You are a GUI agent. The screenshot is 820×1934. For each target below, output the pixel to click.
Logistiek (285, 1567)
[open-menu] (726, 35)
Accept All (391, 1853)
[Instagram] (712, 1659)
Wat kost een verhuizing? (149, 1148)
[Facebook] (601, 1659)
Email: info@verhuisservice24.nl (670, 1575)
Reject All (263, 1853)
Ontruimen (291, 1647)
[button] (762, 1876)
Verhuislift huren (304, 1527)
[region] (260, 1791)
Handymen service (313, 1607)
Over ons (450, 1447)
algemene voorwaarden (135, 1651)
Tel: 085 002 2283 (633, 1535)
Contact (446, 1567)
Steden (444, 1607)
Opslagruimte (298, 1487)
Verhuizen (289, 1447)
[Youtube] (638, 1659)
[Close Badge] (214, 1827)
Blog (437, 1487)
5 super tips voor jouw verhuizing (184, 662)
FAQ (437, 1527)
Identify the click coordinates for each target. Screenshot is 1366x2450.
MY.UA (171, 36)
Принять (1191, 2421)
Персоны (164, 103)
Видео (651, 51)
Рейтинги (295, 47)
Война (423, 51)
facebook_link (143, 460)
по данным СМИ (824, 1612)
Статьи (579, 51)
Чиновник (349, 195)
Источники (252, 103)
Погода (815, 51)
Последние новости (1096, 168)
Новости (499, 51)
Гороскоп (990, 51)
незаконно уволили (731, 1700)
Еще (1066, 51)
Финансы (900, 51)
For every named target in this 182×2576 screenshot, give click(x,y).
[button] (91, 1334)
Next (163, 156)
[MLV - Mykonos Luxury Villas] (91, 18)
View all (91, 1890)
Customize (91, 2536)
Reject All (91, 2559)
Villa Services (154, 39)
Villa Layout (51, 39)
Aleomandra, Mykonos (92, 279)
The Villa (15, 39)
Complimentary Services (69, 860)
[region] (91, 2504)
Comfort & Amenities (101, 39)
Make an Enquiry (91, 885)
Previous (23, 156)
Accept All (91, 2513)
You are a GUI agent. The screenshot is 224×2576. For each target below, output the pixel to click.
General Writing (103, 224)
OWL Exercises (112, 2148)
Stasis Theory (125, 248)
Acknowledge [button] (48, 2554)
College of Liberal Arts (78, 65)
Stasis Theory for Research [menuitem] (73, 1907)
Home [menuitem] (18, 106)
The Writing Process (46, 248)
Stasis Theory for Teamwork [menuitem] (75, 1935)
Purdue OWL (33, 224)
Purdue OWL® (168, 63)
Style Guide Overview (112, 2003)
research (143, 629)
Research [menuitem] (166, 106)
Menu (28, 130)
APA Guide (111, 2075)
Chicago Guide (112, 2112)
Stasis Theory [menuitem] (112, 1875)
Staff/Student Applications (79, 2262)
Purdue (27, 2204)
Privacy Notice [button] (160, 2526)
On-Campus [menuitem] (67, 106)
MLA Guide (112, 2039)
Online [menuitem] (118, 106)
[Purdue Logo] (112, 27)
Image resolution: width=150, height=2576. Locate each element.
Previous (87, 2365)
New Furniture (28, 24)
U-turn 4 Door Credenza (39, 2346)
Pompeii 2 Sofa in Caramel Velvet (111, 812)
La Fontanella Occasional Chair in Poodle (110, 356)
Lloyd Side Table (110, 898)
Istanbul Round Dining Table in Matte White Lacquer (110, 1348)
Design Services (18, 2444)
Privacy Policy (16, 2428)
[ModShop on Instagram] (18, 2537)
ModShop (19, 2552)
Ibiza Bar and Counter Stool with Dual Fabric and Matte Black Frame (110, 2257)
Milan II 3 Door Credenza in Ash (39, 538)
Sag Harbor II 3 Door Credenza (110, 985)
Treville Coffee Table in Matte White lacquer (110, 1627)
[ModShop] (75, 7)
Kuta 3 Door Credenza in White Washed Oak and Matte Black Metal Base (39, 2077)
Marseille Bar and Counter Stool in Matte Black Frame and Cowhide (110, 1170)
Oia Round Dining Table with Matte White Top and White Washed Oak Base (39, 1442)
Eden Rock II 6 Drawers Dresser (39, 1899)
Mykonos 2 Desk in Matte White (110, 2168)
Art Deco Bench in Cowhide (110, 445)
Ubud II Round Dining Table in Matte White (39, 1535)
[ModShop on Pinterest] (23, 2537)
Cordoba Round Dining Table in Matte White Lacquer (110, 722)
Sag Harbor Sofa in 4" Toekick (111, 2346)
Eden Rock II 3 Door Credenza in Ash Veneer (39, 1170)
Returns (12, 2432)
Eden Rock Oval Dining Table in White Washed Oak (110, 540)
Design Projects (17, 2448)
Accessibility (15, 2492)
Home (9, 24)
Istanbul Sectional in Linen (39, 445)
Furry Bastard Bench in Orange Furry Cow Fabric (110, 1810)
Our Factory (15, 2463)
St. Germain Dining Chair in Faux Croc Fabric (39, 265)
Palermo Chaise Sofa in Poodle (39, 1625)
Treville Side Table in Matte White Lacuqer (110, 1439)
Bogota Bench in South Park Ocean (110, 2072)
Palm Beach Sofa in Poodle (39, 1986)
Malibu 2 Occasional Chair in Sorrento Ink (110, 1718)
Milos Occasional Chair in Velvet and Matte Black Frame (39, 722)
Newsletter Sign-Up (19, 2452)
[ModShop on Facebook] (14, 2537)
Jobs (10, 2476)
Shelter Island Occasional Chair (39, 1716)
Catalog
----------------
• How to complete this task
Search the records above for the string "Door". Report each line that has it.

• Response to this task
U-turn 4 Door Credenza (39, 2346)
Milan II 3 Door Credenza in Ash (39, 538)
Sag Harbor II 3 Door Credenza (110, 985)
Kuta 3 Door Credenza in White Washed Oak and Matte Black Metal Base (39, 2077)
Eden Rock II 3 Door Credenza in Ash Veneer (39, 1170)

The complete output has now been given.